---------- Изучаемый текст ----------

Семен Букчин - Влас Дорошевич. Судьба фельетониста
Последние слова — это почти открытое обращение Дорошевича к главарям большевистского режима. Понятно, почему мурашки бежали по спине у слушателей его лекций. Но он не останавливался. И, продолжая, прямо указывал: «Вот сюжет еще более близкий для нас». Этим «сюжетом» была свобода печати — то, чем Дорошевич болел всю жизнь. В речах Демулена он нашел поразительное место — упоминание о Москве, прямо бившее в современность: «Чем отличается республика от монархии? Одним: свободой говорить и писать. Пусть завтра свобода прессы будет… в Москве, и Москва завтра будет республикой!»
В большевистской Москве, где уже были закрыты многие газеты и душились остатки свободного слова, где действовали революционные трибуналы печати, Дорошевич устами Камилла Демулена по сути вел «контрреволюционную агитацию»: «Какая лучшая защита свободного народа от покушений деспотизма? Свобода печати. А еще лучшее средство? Свобода печати. А еще лучшее прибежище? Свобода печати. Кому не ясно, что свобода печати лучшее устрашение для негодяев, для честолюбцев, для деспотов, — но что она не несет с собой никаких неудобств для народного блага! Бояться, что свобода печати опасна для республики, — это так же глупо, как если бы кто-нибудь сказал, что красота может бояться зеркала! Человек ошибается, или человек прав! Человек справедлив, добродетелен, патриот, — или он ни то, ни другое, ни третье. Если человек не прав, он должен исправиться. И для этого необходимо, чтобы журналы указывали вам ваши ошибки. Но если вы добродетельны, чего же вам бояться журналов, говорящих о несправедливостях, о пороках против тирании? Это не ваше зеркало!»
Но кому нужны здравые аргументы в опьяневшее от крови время? «Нельзя жить на бойне не мяснику, — с горечью признает Дорошевич. — Республиканец такого образа мыслей не может дышать во время дикого террора. И он задохнется. Проклятая привычка Камилла называть палача палачом приведет его в руки палача.
Видя, как гибнут на гильотине те, кто вчера еще вместе сражался за свободу, что борьба партий перешла во взаимное истребление, что Франция обескровлена на радость врагов свободы и революции, — Камилл осмелился в самый разгар террора поднять голос против террора.
У разъяренного зверя вырывать из пасти окровавленную добычу. Толпа завопила:
— А! Умеренный! Снисходительный! — закричали „Маратовы жрецы“ и поклонники „пэр Дюшена“. — За аристократов?! Потакаешь?! Изменник революции!..
Он и его единомышленники были преданы суду Революционного Трибунала. На скамью подсудимых село все, что было наиболее возвышенного, не палаческого во Французской революции. С этим судом, с этой казнью революция обезлюдела <…> А всего было казнено журналистов за время террора двадцать пять».
И кто знает: не убей Шарлотта Корде Марата, возможно, и «друг народа» кончил бы свои дни на гильотине. К Марату у Дорошевича отношение сложное. Он не согласен с историками Тэном и Мишле, считавшими его тяжело больным безумцем: «Автор трудов об электричестве, об огне, о свете, об оптике — вовсе не разбрасывающееся претенциозное ничтожество <…> У Марата огромная аристократическая практика, и он очень известен как знающий и искусный врач.

---------- Исходные данные ----------

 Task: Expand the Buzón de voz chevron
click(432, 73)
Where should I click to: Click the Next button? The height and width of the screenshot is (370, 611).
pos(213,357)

----------

Задания:
**A)** Перечислите все предметы трудов Марата, названные в отрывке о Дорошевиче.
**B)** Продолжите, пожалуйста, отрывок о Дорошевиче с того места, где он заканчивается.
Список выше для работы не нужен.

Ответы к заданиям:
**A)** Электричество, огонь, свет, оптика.

**B)**
Его опытами по электричеству интересуется сам Франклин.
<…>
Этот человек необычайного самомнения, провозглашающий себя „врачом неизлечимых болезней“, „ученым, ниспровергающим все существовавшие до него авторитеты“. Этот человек, похожий на истеричную женщину. Одетый, „как грязный извозчик“. Покрытый лишаями. Больной какой-то загадочной болезнью, одни говорят — проказой, другие — люэсом. Этот человек, отвратительный и ужасный, — все-таки не ничтожество».
Как журналист Дорошевич не может не отметить, что «Марат подвергается за свои писания преследованиям. Неделями он должен прятаться в квартире у знакомой актрисы — это бы еще ничего! — и месяцами в темном и сыром погребе. И он не выпускает пера из рук. Он пишет от строки до строки свой журнал. Пишет при свете коптящей масляной лампы. Пишет, когда письменным столом ему служат колени. Он болен. У него мучительнейшие головные боли. Он „не может дышать“, если голова у него не повязана полотенцем, намоченным в уксусе. Единственное облегчение от боли, от чесотки ему доставляют ванны. Но он продолжает писать. Он не в состоянии посещать Конвента. Но пера не бросает. Он не в силах писать статьи. Он наполняет свой журнал только письмами в редакцию и дает краткие ответы на них. Но он выпускает ежедневно свой журнал. И даже смерть застает его за работой писателя и редактора. Когда Шарлотта Корде входит, чтобы его убить, Марат сидит в ванне. Поперек ванны лежит доска, чтобы Марат мог работать, и он готовит следующий нумер.
И когда в похоронном шествии, страшном, отвратительном, триумфальном и чудовищном, везут по Парижу на колеснице разлагающийся труп Марата, с нагримированным лицом, — потому что тление уже исказило его, — с открытой грудью, на которой зияет рана, с открытой из-под красного покрывала рукой, держащей железное перо, в этом ужасном карнавале смерти эта подробность — заслуженная почесть. Его можно было хоронить с железным пером в руке, — потому что этот журналист умер с пером в руке».
И еще одна черта существенна в облике «друга народа». «В революционное время, когда столько народа готово половить рыбки в мутной воде, когда Робеспьеру, — одному только Робеспьеру, — дается, как нечто необыкновенное, исключительное, титул „неподкупного“ — Марат не имел возможности даже купить себе ванну. Он берет напрокат ванну поденно у лавочника на углу. Он умер нищим. Может ли быть лучший некролог для служителя прессы?»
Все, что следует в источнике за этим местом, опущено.